We all walk out to the bus stop and wait together. Some kids are out there by themselves, but I refuse to let her go it alone. Kids get kidnapped from bus stops. It’s scary. As soon as the bus pulls off and Little Mister waves we walk back to the house. If it’s not too cold, I’ll trim my rose bushes and water my plants. If it’s cold we come inside and decide what to make for breakfast. There’s a chair in the kitchen and Little Mister likes to sit and watch me cook. Unless I’m making pancakes, then he gets to help.
We have breakfast together at the dining room table and talk about what we’ll do today. After breakfast I clean up and he’ll watch kid shows on Netflix – usually transformers or MMPR. When I’m done doing dishes he usually pulls out legos or farm animals to play with. The TV goes off at a certain time and that’s the same time I trade in my coffee for water. (I was up to 64 oz a day, but now I’m only up to 32. I’ll get back on track soon!) If I work out in the morning this is when I fit that in.
I try to do an hour of French before my shower during Little Mister’s nap. If not French I’ll work on my blog, the children’s clothing line or a new venture the hubs and I have started planning together(it’s inspired by Little Miss’ vacations). We’re launching in a few months.
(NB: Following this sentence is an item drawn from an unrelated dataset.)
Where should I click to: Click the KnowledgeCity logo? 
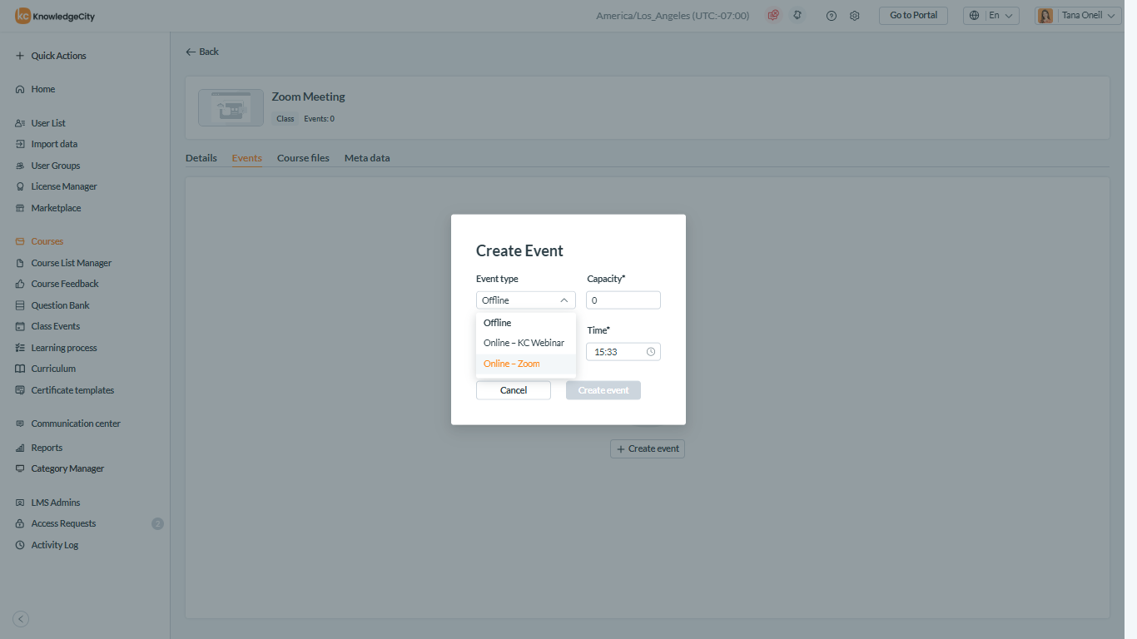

If it’s sunny out, Little Mister and I will spend our lunchtime picnicking at the park or walking the Greenway Trailhead. Sometimes we’ll go grocery shopping or sometimes we’ll veg out and watch a movie together.
Little Mister likes to wait for Little Miss at the bus stop, but I like to give her space with her friends. I’ll wait on the porch and watch her climb off the bus and zoom straight towards the house. They race a lot. When she gets home there are hugs and “How was school?” Usually more questions than that while I flip through her folder and she plays on the floor with her brother. They both get a snack. Soon after, their Daddy walks through the door. He’ll stand around for a few minutes and ask us each about our days before he kisses me and goes to change out of his uniform.
The hubs will feed the puppies and let them out again. When he’s done he’ll tell his Littles to pick up the toys. We’ll talk about our days while the Littles sit at the dining room table – Daddy helps Little Miss do her homework and Little Mister and I will color together. (Or I’ll be off somewhere cleaning or doing laundry.)
The hubs and I make dinner together. We play music and sing. Sometimes I’ll pull out my VocabDaily app and we’ll all learn a new word together. Then we’ll each try to use it in a sentence. (Foofaraw was a fun one!) We argue over which spices to use. We make a huge mess. We clean as we go. We usually do healthy, low-calorie meals, with lots of veggies for the Littles to complain about. Sometimes, though, we’ll do tacos or cheeseburgers, and some nights we all make our own pizzas tossing our own dough and everything.
We have two rules at dinner: eat all of your vegetables and don’t leave the table until everyone is finished. We eat as a family. We discuss things openly with our children – like why we don’t eat at chik-fil-a or why it’s important to vote. We’ll talk school and boys with Little Miss or trucks and planes with Little Mister. We’ll talk about our families(we both have divorced parents) and we’ll talk about the bad things some people do. When someone does a bad thing we will talk about what it was, why it was bad and who it hurt. But we also talk about forgiving people’s mistakes and we send positive vibes out for the people who do mean things to us. We say, “even though [person] did this horrible thing today, we wish them happiness.”
After dinner we’ll all cuddle up in front of the TV and watch a movie or show. Sometimes the Littles will cuddle with their daddy and I will play on Pinterest – especially if they decide to watch Mythbusters or Wreck It Ralph for the 100th time in a row!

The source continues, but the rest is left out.